In certain embodiments, an assembly for improved scanning electron microscope analysis of semiconductor devices includes a structure and a coating on at least part of the surface of the structure. The structure includes a first layer and a second layer, the second layer shrinking substantially when the structure is examined with a scanning electron microscope having a beam energy of at least 1.5 KeV. The coating includes Iridium and is of sufficient thickness to reduce shrinkage of the second layer to approximately a predetermined amount when the structure is examined with a scanning electron microscope having a beam energy of at least 1.5 KeV.

In particular embodiments, a method for improved scanning electron microscope analysis of semiconductor devices includes providing a structure including a first layer and a second layer, the second layer shrinking substantially when the structure is examined with a scanning electron microscope having a beam energy of at least 1.5 KeV. The method also includes coating at least part of the surface of the structure with a material including Iridium, wherein the coating is of sufficient thickness to reduce shrinkage of the second layer to approximately a predetermined amount when the structure is examined with a scanning electron microscope having a beam energy of at least 1.5 KeV.

The present invention possesses several technical features. For example, because the coating may prevent at least one layer of the structure from shrinking substantially when the structure is being examined by a scanning electron microscope, measurements of the layers of the structure may be made with increased accuracy. This allows increased semiconductor manufacturing efficiency, due to reduction of etching, thin film deposition, and cleaning problems because of inaccurate estimates and to better characterization of the etch rate itself and selectivity. Moreover, because materials that shrink substantially during scanning electron microscope analysis often have low dielectric constants, which reduces the overall capacitance of a transistor and, consequently, increases switching speed, improving the efficiency with which transistors including these materials may be manufactured may lead to faster, cheaper computers. As an additional example, the coating allows relatively small features of the structure to be observed, which assists in analyzing a semiconductor device.

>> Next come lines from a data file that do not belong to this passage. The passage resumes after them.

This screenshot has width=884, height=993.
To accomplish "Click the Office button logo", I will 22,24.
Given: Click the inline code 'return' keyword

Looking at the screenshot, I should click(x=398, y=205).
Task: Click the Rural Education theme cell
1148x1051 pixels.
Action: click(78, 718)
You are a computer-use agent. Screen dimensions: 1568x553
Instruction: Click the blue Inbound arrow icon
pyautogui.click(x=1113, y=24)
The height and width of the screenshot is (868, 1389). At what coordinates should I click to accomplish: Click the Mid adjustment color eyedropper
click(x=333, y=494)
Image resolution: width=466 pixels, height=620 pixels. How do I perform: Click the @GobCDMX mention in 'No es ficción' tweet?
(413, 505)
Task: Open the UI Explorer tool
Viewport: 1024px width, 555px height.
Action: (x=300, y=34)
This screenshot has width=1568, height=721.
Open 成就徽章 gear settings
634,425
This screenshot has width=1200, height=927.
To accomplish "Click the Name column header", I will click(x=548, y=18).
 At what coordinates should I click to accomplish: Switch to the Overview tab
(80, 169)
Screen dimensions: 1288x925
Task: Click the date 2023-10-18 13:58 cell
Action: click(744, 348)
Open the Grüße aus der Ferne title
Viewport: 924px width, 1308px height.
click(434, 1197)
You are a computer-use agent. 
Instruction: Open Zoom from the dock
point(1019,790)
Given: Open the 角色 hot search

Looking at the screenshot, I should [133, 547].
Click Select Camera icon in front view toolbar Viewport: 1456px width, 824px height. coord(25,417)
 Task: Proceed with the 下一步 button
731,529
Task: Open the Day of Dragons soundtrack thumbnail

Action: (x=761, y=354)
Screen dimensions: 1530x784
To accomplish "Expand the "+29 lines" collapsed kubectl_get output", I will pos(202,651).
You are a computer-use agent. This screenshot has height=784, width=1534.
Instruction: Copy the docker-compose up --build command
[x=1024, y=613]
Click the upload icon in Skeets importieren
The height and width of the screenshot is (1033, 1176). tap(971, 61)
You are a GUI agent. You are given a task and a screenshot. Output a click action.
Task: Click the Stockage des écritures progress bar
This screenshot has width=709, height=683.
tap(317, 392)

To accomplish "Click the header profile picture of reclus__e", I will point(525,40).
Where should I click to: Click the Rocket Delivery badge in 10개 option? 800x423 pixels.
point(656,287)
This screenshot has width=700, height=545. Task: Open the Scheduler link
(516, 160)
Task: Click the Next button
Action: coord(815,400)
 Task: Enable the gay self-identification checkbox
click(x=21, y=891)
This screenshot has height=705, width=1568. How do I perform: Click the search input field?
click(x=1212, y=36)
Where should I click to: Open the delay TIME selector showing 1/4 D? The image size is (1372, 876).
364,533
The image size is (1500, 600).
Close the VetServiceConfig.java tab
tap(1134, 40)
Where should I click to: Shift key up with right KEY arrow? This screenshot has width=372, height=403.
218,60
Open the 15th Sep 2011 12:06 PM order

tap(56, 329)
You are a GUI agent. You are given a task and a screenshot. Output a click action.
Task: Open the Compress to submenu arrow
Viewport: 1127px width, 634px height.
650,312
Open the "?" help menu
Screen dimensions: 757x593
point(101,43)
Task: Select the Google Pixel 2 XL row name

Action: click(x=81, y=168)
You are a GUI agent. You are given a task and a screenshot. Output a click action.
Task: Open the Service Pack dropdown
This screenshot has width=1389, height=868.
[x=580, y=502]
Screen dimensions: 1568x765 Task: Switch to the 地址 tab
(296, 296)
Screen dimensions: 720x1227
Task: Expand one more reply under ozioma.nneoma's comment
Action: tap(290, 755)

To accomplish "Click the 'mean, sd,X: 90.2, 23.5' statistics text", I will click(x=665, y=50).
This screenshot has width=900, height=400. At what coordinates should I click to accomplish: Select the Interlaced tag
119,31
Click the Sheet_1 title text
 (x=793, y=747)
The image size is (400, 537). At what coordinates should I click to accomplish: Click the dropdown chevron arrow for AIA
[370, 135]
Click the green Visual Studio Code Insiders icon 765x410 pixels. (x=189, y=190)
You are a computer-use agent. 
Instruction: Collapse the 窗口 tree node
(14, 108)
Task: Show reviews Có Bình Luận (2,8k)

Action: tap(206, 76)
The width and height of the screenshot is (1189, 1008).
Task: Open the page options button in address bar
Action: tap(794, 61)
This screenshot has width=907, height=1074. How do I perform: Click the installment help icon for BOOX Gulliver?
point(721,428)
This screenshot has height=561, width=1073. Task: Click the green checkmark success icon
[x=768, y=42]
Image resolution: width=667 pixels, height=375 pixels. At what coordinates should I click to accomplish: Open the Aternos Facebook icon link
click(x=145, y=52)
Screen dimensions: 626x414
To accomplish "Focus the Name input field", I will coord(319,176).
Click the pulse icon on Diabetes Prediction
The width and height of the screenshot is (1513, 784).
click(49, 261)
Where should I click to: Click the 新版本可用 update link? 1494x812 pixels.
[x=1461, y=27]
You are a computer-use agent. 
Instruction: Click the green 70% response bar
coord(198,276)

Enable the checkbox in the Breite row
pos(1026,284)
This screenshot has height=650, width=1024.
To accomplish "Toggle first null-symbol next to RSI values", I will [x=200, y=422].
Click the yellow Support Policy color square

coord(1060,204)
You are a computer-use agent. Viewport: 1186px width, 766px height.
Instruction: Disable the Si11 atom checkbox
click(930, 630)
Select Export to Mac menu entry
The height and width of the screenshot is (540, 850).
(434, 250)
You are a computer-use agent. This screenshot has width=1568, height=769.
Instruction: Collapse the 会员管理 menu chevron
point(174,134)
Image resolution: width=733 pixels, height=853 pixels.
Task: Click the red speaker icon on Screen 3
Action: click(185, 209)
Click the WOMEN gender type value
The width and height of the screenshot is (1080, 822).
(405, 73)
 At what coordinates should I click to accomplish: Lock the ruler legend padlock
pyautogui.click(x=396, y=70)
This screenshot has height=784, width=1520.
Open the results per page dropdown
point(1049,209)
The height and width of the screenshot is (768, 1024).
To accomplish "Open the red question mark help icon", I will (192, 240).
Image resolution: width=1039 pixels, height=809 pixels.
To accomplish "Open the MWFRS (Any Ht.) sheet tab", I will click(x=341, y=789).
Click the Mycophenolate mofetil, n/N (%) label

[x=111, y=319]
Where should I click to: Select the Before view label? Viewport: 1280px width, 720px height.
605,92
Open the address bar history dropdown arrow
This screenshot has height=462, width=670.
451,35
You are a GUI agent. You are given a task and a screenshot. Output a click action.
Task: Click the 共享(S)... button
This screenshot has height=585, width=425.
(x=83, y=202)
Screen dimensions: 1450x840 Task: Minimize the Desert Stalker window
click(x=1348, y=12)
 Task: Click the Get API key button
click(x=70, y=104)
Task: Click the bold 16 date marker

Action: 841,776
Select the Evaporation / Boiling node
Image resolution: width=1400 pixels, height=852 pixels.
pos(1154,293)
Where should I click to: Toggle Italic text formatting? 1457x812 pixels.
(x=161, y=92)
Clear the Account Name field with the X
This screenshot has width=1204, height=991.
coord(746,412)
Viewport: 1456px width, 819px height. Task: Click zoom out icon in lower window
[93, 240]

Particular embodiments, of course, may possess one, some, or all of these technical features and/or additional technical features. Other technical features will be readily apparent to those skilled in the art from the following figures, detailed description, and/or claims.

BRIEF DESCRIPTION OF THE DRAWINGS

The drawings described below provide a more complete understanding of the present invention, especially when considered in conjunction with the following detailed description, and also of its technical features:

FIG. 1 illustrates an assembly for improved scanning electron microscope analysis of semiconductor devices in accordance with one embodiment of the present invention;

FIG. 2 is a flowchart illustrating a method for improved scanning electron microscope analysis of semiconductor devices in accordance with one embodiment of the present invention; and

FIG. 3 is a flowchart illustrating a method for improved scanning electron microscope analysis of semiconductor devices in accordance with another embodiment of the present invention.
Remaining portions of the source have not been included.